(Item-finding records)
════

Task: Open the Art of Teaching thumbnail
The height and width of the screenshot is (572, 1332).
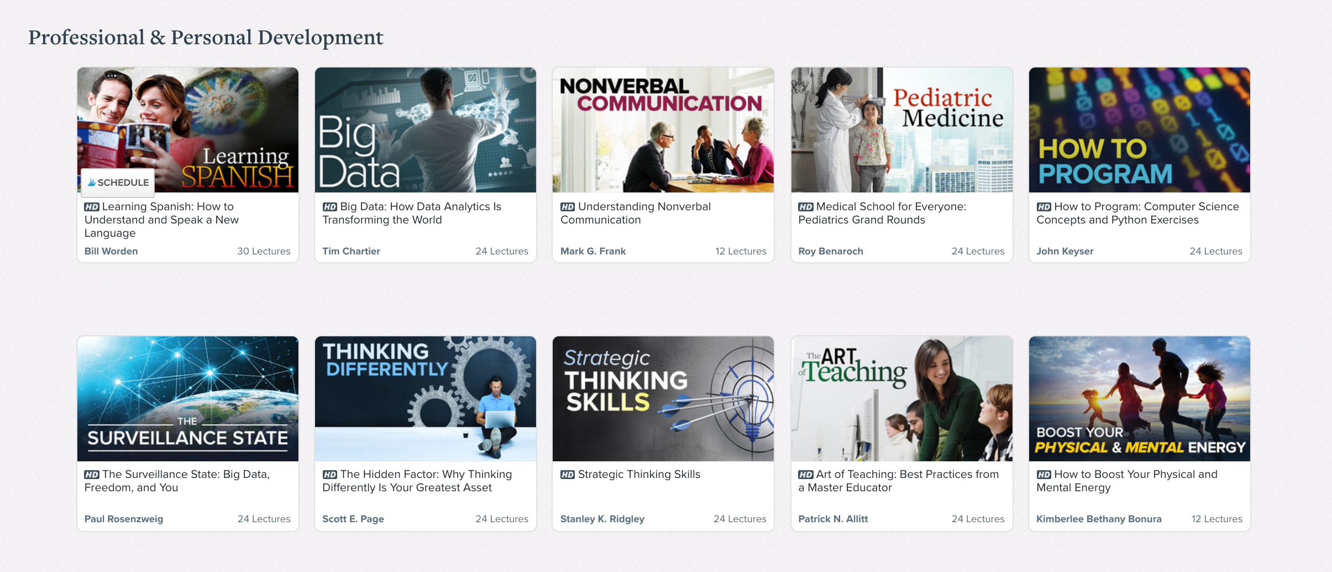Action: [901, 398]
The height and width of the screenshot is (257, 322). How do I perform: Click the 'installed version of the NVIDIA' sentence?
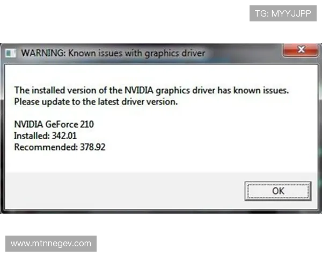click(x=151, y=90)
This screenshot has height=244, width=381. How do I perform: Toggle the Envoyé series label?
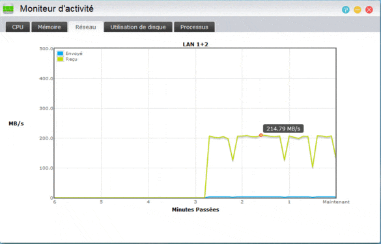(x=74, y=53)
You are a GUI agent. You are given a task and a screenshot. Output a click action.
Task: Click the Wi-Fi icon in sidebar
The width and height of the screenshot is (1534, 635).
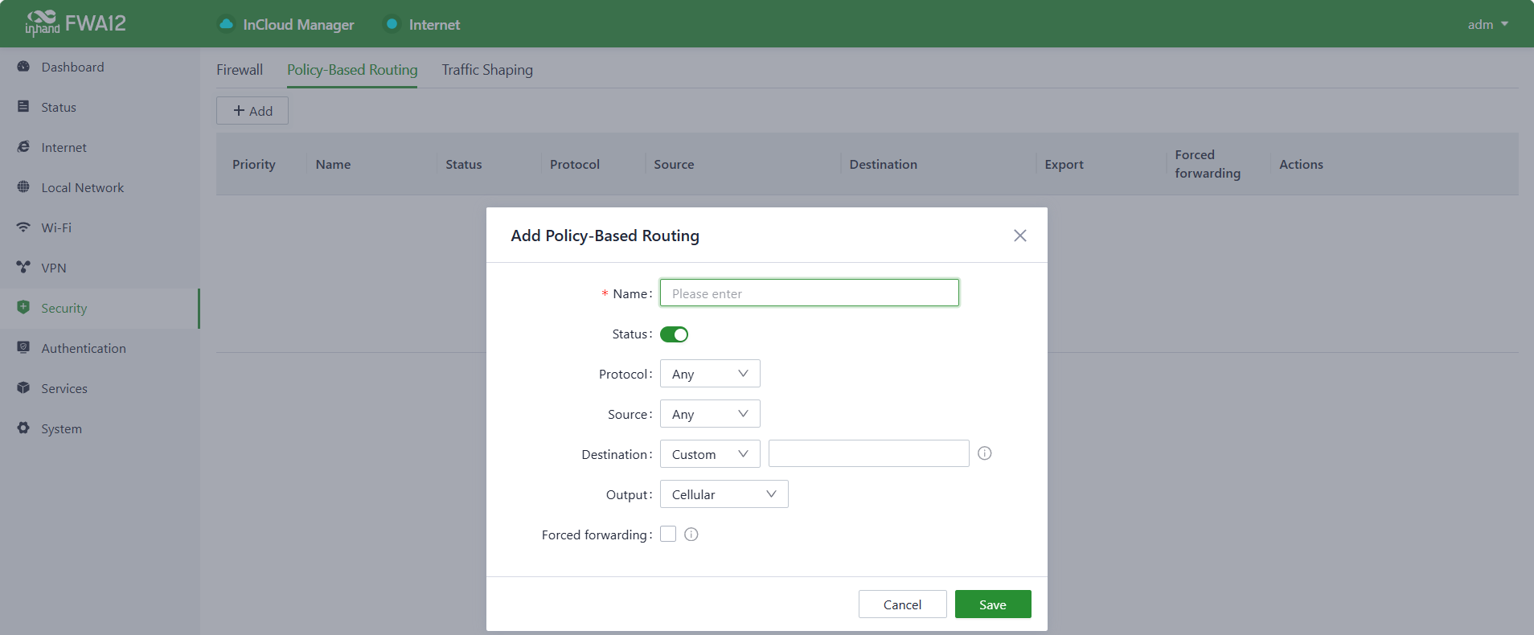(23, 227)
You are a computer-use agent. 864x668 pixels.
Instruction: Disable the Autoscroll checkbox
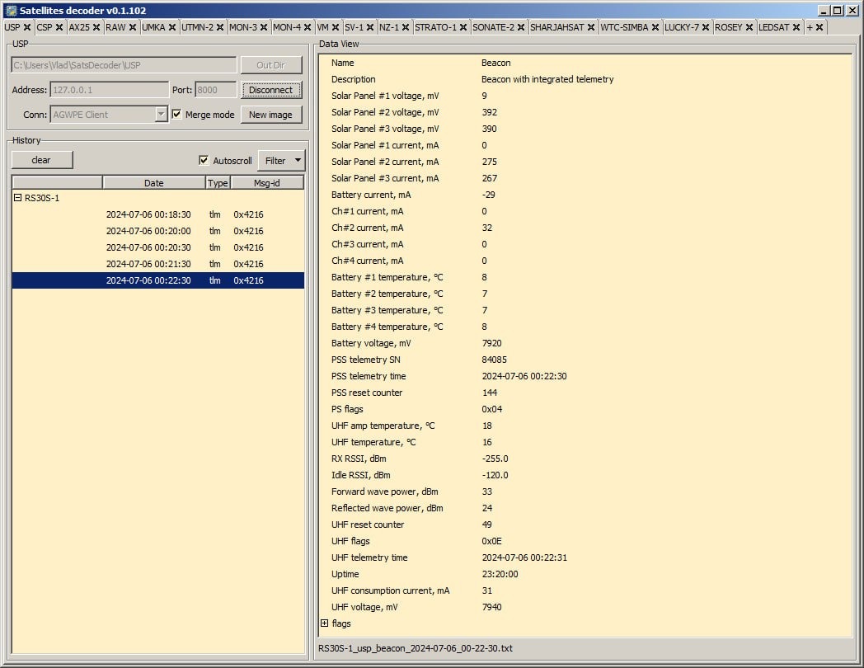204,160
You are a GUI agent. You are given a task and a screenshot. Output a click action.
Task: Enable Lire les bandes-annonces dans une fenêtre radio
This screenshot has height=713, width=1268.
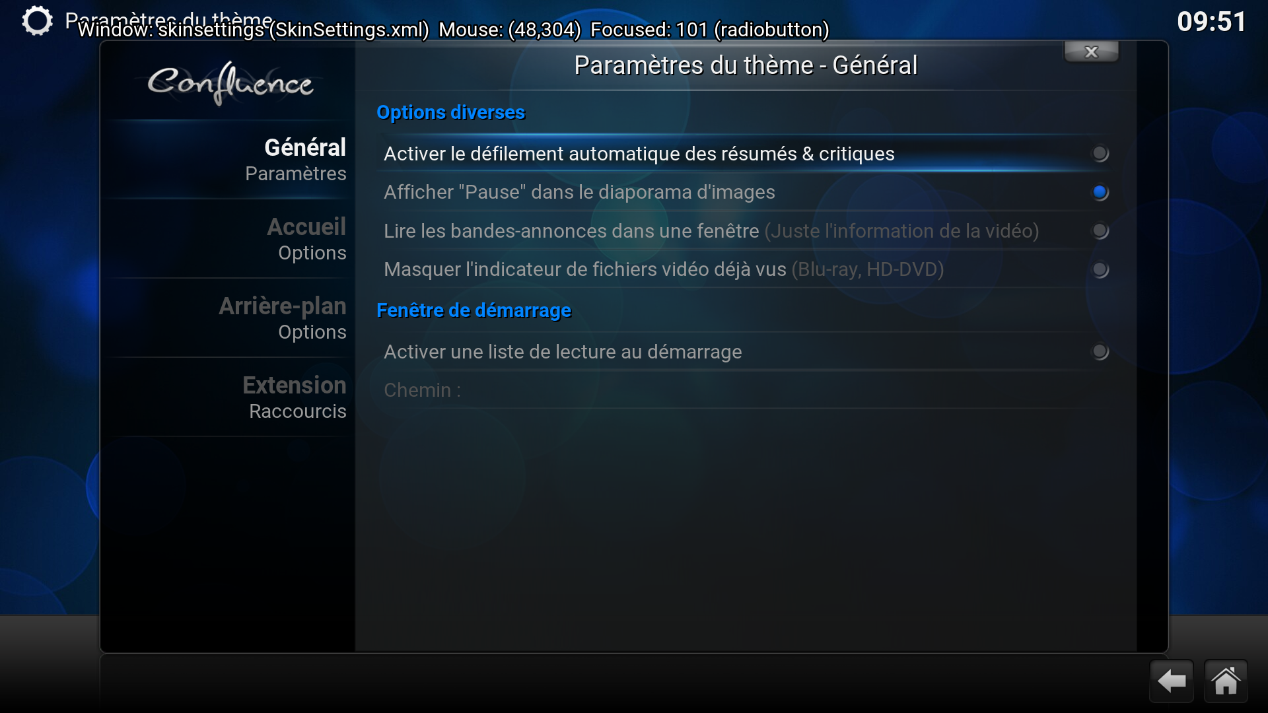click(x=1100, y=231)
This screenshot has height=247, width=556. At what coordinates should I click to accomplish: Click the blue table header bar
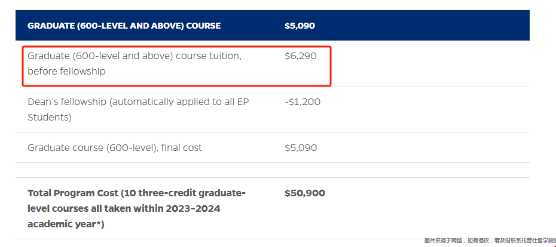pos(273,26)
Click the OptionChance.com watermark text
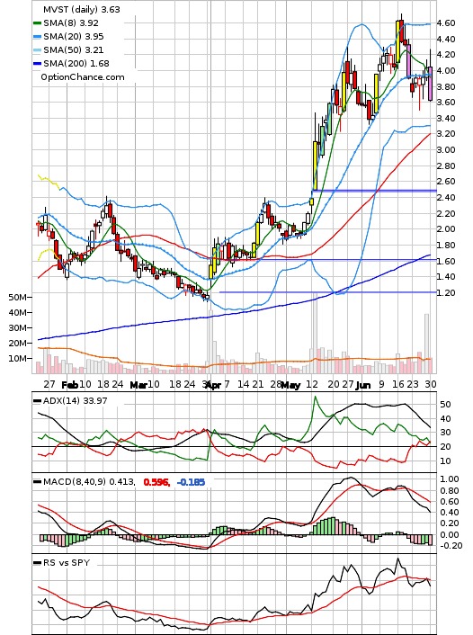The image size is (473, 635). click(83, 77)
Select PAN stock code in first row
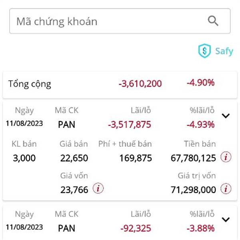The image size is (240, 240). pos(66,124)
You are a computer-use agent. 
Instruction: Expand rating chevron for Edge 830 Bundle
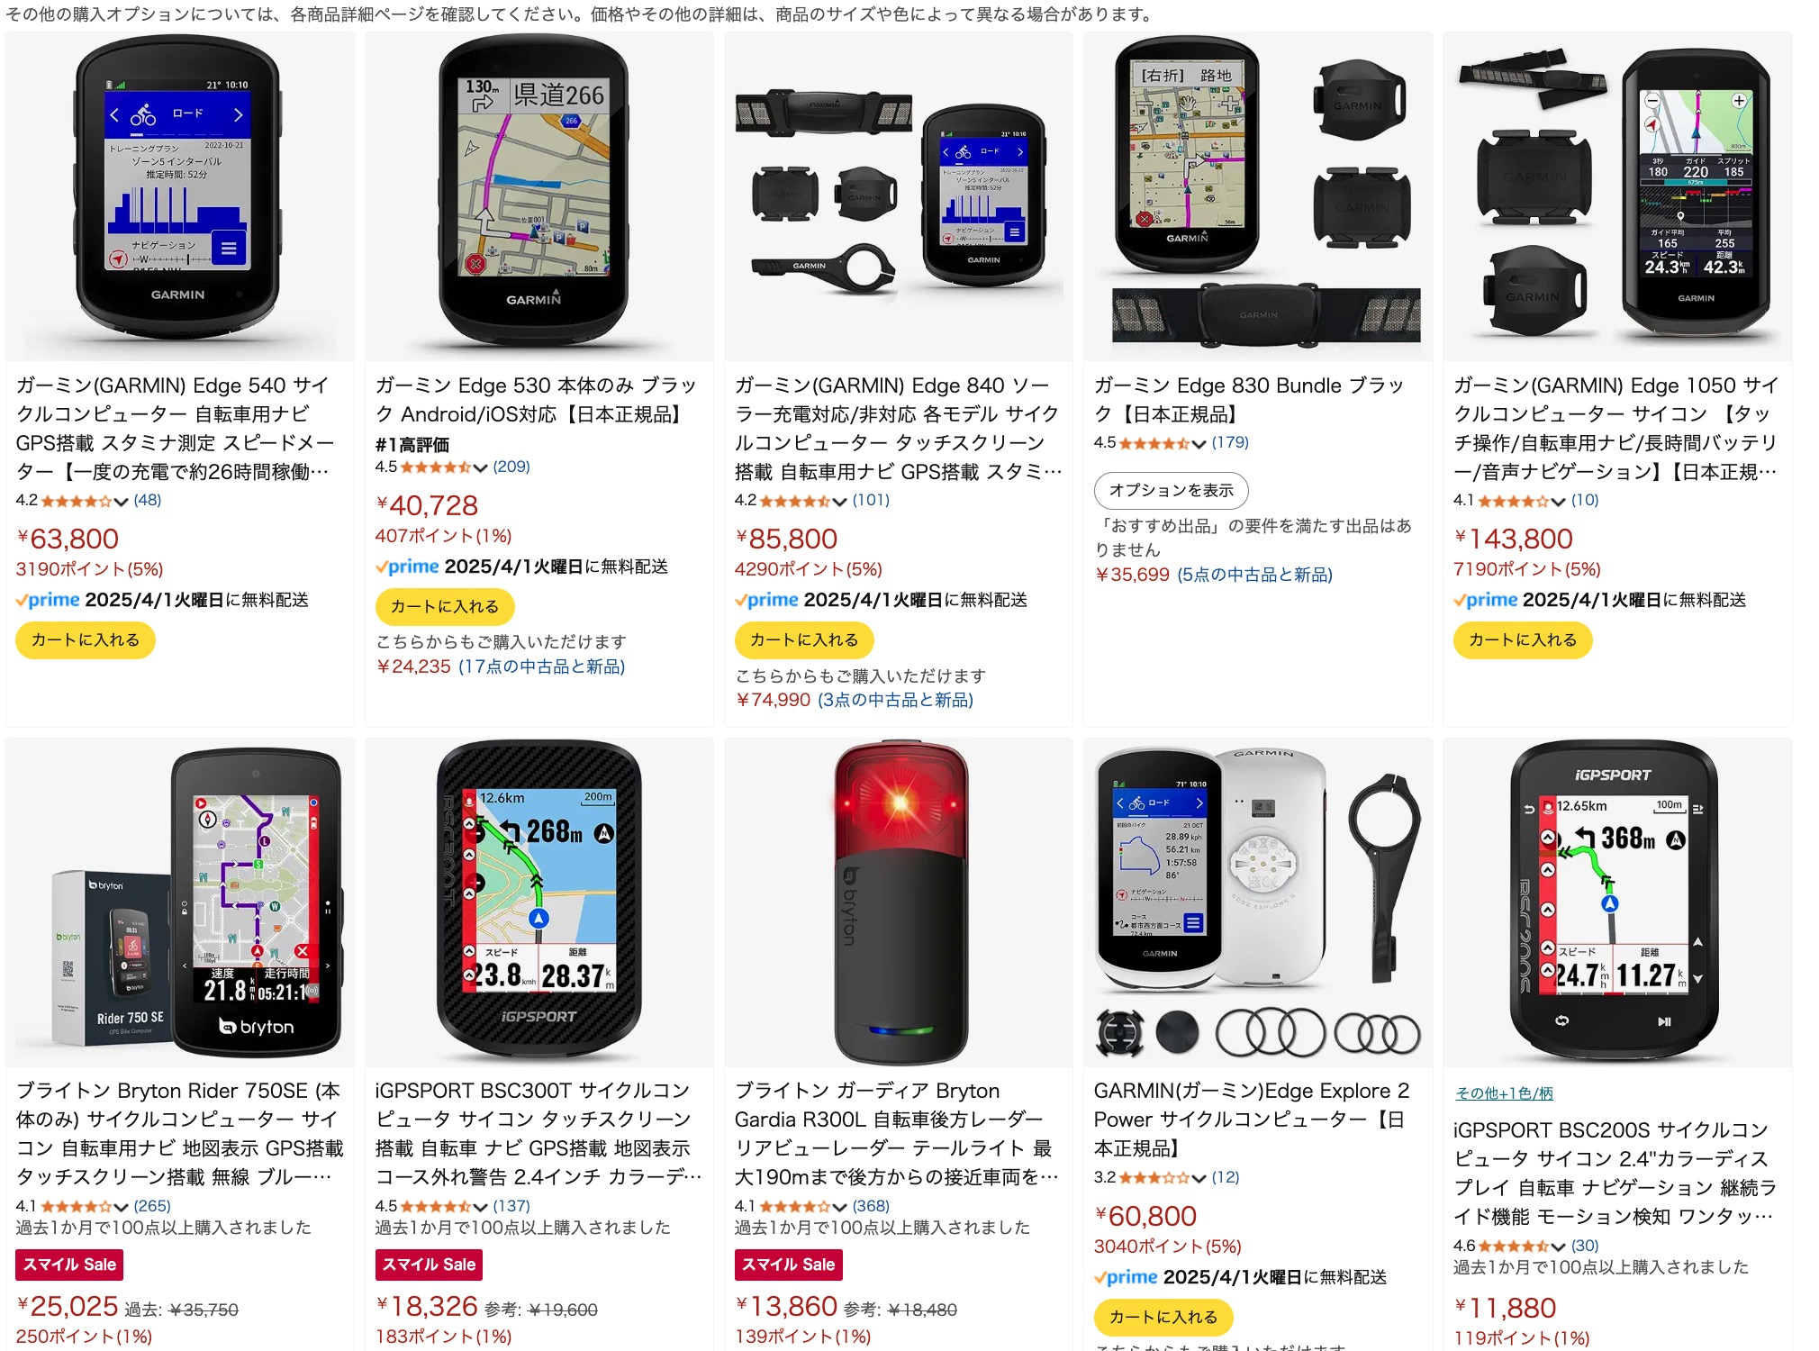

════

== TASK PROMPT ==
Lay out all of the data above as a JSON list of strings, one string per line, and skip blank lines. Leave the pictures out.

== SOLUTION BELOW ==
[
  "Task: Open the Art of Teaching thumbnail",
  "The height and width of the screenshot is (572, 1332).",
  "Action: [901, 398]",
  "The height and width of the screenshot is (257, 322). How do I perform: Click the 'installed version of the NVIDIA' sentence?",
  "click(x=151, y=90)",
  "This screenshot has height=244, width=381. How do I perform: Toggle the Envoyé series label?",
  "(x=74, y=53)",
  "You are a GUI agent. You are given a task and a screenshot. Output a click action.",
  "Task: Click the Wi-Fi icon in sidebar",
  "The width and height of the screenshot is (1534, 635).",
  "(23, 227)",
  "You are a computer-use agent. 864x668 pixels.",
  "Instruction: Disable the Autoscroll checkbox",
  "204,160",
  "You are a GUI agent. You are given a task and a screenshot. Output a click action.",
  "Task: Enable Lire les bandes-annonces dans une fenêtre radio",
  "This screenshot has height=713, width=1268.",
  "click(x=1100, y=231)",
  "This screenshot has height=247, width=556. At what coordinates should I click to accomplish: Click the blue table header bar",
  "pos(273,26)",
  "Click the OptionChance.com watermark text",
  "The image size is (473, 635). click(83, 77)",
  "Select PAN stock code in first row",
  "The image size is (240, 240). pos(66,124)",
  "You are a computer-use agent. ",
  "Instruction: Expand rating chevron for Edge 830 Bundle"
]